Directions for this task:
Lines with "Open": how many are there in the listing below? Reply with the number only.

Extracted data section start

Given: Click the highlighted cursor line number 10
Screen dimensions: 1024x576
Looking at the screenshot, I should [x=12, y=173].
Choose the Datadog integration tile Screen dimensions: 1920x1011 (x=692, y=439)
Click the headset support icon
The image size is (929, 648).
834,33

Extracted data section end
Extracted data section start

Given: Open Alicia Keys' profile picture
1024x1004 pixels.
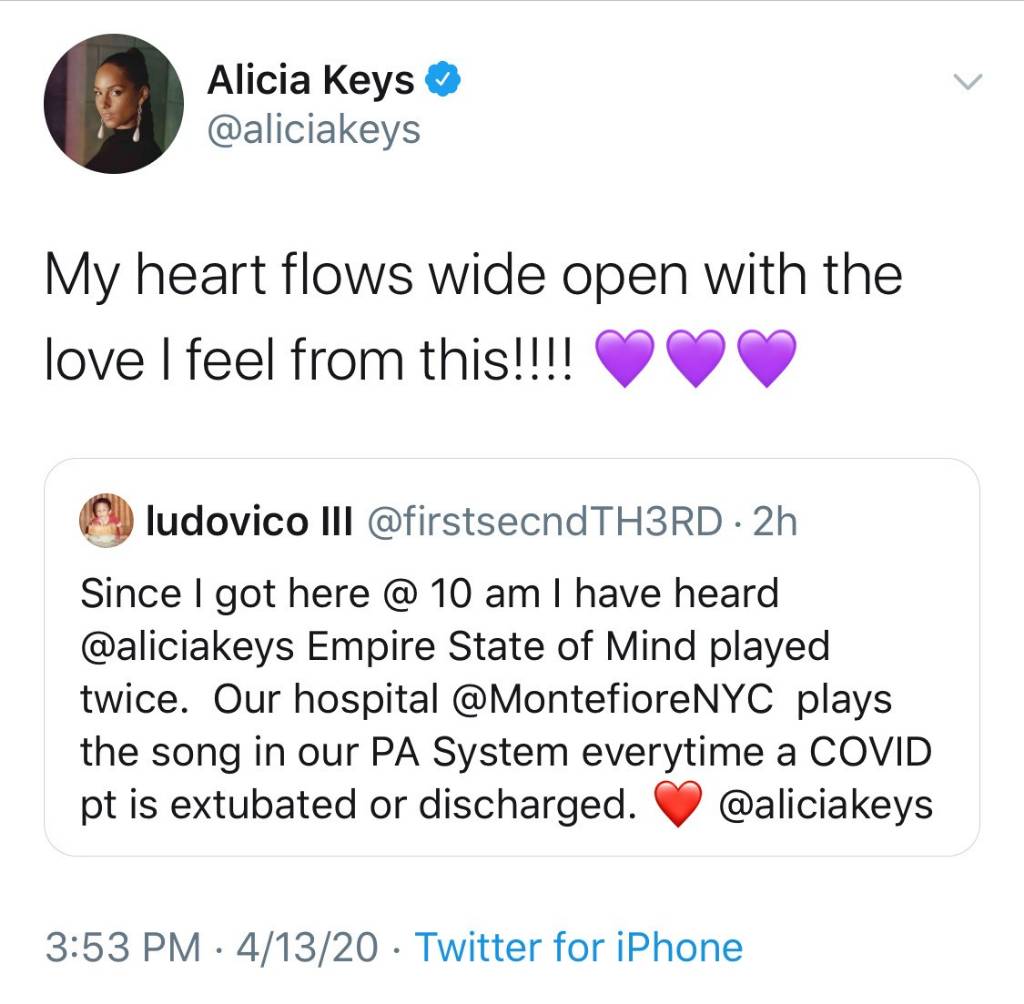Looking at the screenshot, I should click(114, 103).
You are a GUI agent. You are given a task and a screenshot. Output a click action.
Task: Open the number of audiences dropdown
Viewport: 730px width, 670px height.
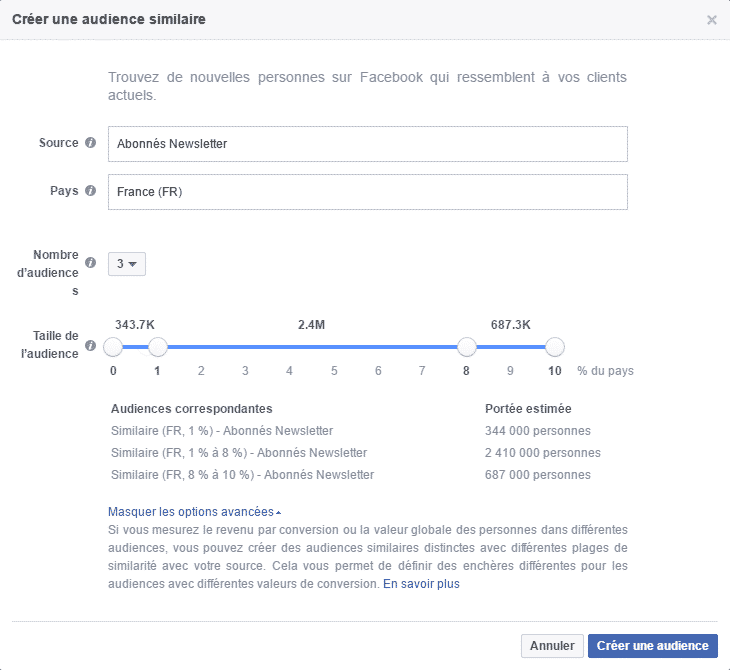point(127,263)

Extracted data section end
Extracted data section start

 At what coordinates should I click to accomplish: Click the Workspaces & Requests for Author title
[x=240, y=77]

Extracted data section end

Solution for this exercise:
2